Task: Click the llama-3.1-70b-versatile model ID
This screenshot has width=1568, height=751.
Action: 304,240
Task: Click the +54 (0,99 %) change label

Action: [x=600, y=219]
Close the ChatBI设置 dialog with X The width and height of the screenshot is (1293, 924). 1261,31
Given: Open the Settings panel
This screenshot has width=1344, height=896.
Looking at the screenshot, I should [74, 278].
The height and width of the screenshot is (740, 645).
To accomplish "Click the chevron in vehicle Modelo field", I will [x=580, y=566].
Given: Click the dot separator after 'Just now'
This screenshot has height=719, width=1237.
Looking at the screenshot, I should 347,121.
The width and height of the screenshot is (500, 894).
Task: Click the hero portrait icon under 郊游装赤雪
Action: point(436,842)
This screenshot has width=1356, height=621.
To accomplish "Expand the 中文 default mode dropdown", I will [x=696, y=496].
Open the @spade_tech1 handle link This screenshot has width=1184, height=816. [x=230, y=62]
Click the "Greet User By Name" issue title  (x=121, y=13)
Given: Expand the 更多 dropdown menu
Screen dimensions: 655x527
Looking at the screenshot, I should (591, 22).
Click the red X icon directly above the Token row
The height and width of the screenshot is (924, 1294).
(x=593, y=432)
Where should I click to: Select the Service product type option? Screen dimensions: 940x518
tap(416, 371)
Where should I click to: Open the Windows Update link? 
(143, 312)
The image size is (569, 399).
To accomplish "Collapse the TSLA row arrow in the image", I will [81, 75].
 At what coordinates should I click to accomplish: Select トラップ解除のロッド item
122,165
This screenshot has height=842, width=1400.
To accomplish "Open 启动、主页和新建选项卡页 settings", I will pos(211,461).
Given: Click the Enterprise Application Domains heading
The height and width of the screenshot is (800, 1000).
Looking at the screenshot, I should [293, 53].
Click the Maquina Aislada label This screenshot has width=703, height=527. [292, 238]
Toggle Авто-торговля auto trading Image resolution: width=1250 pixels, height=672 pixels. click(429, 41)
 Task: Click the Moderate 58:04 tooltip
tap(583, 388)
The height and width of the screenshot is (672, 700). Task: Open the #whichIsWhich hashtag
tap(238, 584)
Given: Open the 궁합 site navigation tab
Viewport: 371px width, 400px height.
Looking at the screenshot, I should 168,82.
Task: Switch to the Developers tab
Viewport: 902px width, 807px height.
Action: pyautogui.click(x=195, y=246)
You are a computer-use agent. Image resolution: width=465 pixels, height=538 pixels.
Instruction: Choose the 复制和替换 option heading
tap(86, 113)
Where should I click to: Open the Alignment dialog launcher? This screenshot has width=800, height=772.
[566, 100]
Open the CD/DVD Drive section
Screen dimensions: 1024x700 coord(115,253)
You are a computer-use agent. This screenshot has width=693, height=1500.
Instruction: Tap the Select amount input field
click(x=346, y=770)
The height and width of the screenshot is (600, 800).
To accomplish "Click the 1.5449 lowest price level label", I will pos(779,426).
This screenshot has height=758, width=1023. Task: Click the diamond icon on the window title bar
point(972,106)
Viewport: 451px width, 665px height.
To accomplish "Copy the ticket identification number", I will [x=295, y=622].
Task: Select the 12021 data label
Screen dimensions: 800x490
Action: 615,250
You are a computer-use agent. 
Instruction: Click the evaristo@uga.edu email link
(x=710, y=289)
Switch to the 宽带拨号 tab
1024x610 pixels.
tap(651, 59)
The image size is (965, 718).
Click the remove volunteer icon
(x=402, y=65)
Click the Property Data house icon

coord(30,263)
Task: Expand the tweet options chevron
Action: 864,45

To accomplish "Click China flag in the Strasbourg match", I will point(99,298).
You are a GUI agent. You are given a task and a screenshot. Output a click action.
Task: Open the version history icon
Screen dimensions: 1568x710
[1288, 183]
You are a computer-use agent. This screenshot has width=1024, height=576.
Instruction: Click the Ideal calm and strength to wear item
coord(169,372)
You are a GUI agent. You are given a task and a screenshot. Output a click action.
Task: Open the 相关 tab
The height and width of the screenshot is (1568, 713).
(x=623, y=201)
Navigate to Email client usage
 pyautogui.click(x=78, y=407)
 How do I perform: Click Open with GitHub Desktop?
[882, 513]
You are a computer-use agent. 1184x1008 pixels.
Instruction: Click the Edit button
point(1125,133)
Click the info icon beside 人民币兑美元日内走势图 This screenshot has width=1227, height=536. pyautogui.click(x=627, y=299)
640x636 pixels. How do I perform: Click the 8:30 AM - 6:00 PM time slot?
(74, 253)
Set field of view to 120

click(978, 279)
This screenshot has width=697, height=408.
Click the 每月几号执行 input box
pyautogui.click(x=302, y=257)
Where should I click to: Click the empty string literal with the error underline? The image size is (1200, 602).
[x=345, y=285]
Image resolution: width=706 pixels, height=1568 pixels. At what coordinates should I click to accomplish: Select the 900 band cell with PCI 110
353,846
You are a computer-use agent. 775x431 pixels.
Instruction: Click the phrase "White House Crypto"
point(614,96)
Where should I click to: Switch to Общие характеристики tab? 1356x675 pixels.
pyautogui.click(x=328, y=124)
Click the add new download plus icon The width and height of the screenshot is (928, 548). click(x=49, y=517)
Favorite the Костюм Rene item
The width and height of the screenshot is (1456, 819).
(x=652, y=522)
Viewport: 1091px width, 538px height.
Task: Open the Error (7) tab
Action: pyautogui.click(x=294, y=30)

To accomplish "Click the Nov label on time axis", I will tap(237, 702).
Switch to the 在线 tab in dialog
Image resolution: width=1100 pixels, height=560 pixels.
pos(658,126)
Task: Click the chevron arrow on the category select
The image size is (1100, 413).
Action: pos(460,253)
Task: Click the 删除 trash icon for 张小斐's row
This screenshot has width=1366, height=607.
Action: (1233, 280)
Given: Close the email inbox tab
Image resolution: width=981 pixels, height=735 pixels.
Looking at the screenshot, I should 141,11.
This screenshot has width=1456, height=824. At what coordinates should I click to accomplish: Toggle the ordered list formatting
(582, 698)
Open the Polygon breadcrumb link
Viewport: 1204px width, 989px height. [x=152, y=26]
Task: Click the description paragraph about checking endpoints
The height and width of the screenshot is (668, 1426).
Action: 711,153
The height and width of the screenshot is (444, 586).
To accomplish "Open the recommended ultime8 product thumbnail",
.....
Required task -
Which lines in the data above contain the word "product"? Copy each of them.

Answer -
Where should I click to: Select the Service product type option? Screen dimensions: 940x518
To accomplish "Open the recommended ultime8 product thumbnail",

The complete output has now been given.